Return, word for word, the passage of the article on the ACA exchanges starting with "But certainty is" and going on through "cleaning up, Skolnick said.".

Source:
---------------

Experts: GOP must fix 'fundamental problem' of exchanges

However Republicans’ plan to repeal and replace the Affordable Care Act turns out, Wall Street investors and analysts just want certainty from the Trump administration.

But certainty is proving an exceedingly scarce commodity for those with an eye on the future of the healthcare industry.

“We haven’t the foggiest idea” what will happen with repeal and replace, Sheryl Skolnick of Mizuho Securities USA said at the Wall Street Roundtable held by Brookings Institution on Tuesday in the District of Columbia. 

Guaranteed issue of insurance combined with the promise of affordability for consumers are fundamentally competing goals--a mess the Republicans are now tasked with cleaning up, Skolnick said.

The challenges facing the ACA exchanges--including high premiums and insurer departures--are driven by a more "fundamental problem" that isn’t likely to be solved by any concoction of policy fixes, according to Skolnick.

---------------

Extracted material:
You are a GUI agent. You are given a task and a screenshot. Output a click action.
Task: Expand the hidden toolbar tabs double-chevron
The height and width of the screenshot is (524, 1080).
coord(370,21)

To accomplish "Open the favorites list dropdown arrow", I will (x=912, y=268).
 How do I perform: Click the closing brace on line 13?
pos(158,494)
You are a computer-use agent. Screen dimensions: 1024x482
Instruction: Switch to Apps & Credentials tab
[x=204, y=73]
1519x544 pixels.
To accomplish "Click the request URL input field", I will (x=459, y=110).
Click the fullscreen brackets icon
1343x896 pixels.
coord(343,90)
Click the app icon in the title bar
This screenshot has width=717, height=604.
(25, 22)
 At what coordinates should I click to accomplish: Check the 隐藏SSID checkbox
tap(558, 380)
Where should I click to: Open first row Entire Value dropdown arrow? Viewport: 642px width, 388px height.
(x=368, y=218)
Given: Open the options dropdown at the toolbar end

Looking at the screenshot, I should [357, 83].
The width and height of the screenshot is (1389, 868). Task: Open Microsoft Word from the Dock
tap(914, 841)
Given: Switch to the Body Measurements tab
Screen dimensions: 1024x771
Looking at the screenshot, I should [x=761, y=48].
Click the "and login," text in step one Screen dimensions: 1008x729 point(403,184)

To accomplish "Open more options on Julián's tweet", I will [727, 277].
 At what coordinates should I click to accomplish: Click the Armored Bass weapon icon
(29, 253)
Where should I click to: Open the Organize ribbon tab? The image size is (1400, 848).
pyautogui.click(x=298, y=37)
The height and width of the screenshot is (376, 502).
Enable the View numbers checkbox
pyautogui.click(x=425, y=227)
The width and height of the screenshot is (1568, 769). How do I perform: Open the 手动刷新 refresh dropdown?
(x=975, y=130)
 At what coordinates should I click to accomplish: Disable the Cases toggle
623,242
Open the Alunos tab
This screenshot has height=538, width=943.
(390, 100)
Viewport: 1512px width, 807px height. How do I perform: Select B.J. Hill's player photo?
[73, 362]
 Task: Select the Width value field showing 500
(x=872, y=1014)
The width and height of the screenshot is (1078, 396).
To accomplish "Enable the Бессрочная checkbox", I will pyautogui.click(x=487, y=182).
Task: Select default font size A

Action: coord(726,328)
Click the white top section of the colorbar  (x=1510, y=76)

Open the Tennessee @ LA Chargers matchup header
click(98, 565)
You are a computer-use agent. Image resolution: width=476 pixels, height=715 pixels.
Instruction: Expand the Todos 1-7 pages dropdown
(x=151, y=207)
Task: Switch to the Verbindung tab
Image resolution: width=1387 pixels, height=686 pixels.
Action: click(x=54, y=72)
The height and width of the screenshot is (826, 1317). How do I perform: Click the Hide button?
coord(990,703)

---------------

Exercise result:
But certainty is proving an exceedingly scarce commodity for those with an eye on the future of the healthcare industry.

“We haven’t the foggiest idea” what will happen with repeal and replace, Sheryl Skolnick of Mizuho Securities USA said at the Wall Street Roundtable held by Brookings Institution on Tuesday in the District of Columbia. 

Guaranteed issue of insurance combined with the promise of affordability for consumers are fundamentally competing goals--a mess the Republicans are now tasked with cleaning up, Skolnick said.